WHAT IS BEING ASKED: Please write out exactly, and only, the lines from the first in the material below to the line containing "You are a computer-use agent. This", both included.

PROVIDED DATA:
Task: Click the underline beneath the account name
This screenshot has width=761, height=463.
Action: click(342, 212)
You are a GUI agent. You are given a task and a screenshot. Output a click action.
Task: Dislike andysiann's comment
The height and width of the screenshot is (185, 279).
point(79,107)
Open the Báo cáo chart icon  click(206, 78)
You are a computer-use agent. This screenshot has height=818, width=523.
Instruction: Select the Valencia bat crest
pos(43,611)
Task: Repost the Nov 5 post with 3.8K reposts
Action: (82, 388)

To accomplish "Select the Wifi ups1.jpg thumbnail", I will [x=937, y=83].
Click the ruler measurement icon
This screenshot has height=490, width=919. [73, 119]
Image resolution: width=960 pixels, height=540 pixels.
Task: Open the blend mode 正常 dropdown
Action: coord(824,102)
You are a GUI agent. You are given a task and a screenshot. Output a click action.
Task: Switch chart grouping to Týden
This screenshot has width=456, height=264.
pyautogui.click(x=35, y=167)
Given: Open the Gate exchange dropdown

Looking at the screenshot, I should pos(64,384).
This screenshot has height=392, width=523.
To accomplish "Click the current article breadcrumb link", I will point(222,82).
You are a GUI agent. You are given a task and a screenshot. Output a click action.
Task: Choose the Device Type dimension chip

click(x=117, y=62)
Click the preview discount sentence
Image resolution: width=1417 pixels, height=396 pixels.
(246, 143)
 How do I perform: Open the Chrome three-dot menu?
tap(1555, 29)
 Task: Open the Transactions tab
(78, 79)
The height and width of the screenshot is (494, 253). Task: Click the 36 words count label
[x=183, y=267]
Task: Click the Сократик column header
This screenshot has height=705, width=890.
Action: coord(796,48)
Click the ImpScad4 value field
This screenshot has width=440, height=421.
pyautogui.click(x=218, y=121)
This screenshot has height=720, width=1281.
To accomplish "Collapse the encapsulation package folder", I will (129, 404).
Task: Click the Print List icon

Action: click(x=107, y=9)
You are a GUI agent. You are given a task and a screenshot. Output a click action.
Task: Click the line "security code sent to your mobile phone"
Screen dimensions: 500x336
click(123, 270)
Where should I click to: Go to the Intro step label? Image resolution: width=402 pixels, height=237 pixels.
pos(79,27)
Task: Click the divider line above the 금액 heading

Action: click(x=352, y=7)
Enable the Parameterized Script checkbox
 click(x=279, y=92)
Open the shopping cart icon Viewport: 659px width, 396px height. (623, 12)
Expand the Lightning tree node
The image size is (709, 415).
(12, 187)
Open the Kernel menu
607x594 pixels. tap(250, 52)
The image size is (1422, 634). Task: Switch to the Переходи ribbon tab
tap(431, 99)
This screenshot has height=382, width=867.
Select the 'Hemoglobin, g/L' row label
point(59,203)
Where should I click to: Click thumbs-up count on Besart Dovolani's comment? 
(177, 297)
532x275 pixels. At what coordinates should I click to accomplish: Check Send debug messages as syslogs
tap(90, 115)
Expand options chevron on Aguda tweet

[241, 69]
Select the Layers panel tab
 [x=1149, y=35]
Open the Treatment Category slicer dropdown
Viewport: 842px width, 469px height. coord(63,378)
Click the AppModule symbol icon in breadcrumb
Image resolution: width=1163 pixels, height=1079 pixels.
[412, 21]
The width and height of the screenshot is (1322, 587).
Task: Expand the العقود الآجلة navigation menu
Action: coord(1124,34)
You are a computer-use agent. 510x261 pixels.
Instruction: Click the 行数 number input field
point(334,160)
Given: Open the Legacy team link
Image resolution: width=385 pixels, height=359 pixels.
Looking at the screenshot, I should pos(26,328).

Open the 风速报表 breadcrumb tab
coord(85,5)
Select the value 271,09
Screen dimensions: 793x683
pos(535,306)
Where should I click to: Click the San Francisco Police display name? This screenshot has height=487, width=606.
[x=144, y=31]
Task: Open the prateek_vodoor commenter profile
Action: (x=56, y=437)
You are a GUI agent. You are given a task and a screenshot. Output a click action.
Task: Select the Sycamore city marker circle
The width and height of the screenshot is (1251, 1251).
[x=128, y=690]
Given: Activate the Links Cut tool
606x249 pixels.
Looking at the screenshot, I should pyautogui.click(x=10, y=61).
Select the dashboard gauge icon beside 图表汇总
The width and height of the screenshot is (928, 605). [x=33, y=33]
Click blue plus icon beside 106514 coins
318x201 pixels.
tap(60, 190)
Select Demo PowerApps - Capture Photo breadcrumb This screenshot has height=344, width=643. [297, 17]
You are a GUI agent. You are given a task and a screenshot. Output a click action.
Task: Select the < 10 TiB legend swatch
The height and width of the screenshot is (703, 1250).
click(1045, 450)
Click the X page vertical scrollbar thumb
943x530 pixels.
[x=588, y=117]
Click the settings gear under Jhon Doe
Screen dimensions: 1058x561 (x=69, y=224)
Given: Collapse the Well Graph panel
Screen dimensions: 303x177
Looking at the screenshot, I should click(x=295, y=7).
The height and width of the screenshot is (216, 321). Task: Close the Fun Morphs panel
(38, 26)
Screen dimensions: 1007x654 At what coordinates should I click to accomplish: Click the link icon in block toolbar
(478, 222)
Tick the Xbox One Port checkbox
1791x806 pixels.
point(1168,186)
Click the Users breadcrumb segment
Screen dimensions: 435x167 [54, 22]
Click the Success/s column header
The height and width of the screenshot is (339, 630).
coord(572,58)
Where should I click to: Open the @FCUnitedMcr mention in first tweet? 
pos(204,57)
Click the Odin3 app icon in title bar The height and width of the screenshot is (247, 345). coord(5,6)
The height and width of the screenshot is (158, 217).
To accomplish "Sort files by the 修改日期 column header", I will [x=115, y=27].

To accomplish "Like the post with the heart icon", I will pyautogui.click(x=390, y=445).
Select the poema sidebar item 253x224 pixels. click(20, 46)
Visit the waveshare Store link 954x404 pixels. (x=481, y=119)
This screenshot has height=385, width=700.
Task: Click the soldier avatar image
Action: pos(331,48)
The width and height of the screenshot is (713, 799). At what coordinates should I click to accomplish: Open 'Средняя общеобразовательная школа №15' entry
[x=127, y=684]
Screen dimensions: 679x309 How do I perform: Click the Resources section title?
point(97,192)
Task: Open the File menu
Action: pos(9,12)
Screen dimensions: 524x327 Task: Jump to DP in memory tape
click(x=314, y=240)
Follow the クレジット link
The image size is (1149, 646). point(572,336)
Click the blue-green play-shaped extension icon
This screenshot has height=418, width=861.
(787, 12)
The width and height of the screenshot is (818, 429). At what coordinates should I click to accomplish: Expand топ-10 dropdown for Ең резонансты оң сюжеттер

ANSWER SECTION:
Task: Click the underline beneath the account name
This screenshot has width=761, height=463.
Action: click(342, 212)
You are a GUI agent. You are given a task and a screenshot. Output a click action.
Task: Dislike andysiann's comment
The height and width of the screenshot is (185, 279).
point(79,107)
Open the Báo cáo chart icon  click(206, 78)
You are a computer-use agent. This screenshot has height=818, width=523.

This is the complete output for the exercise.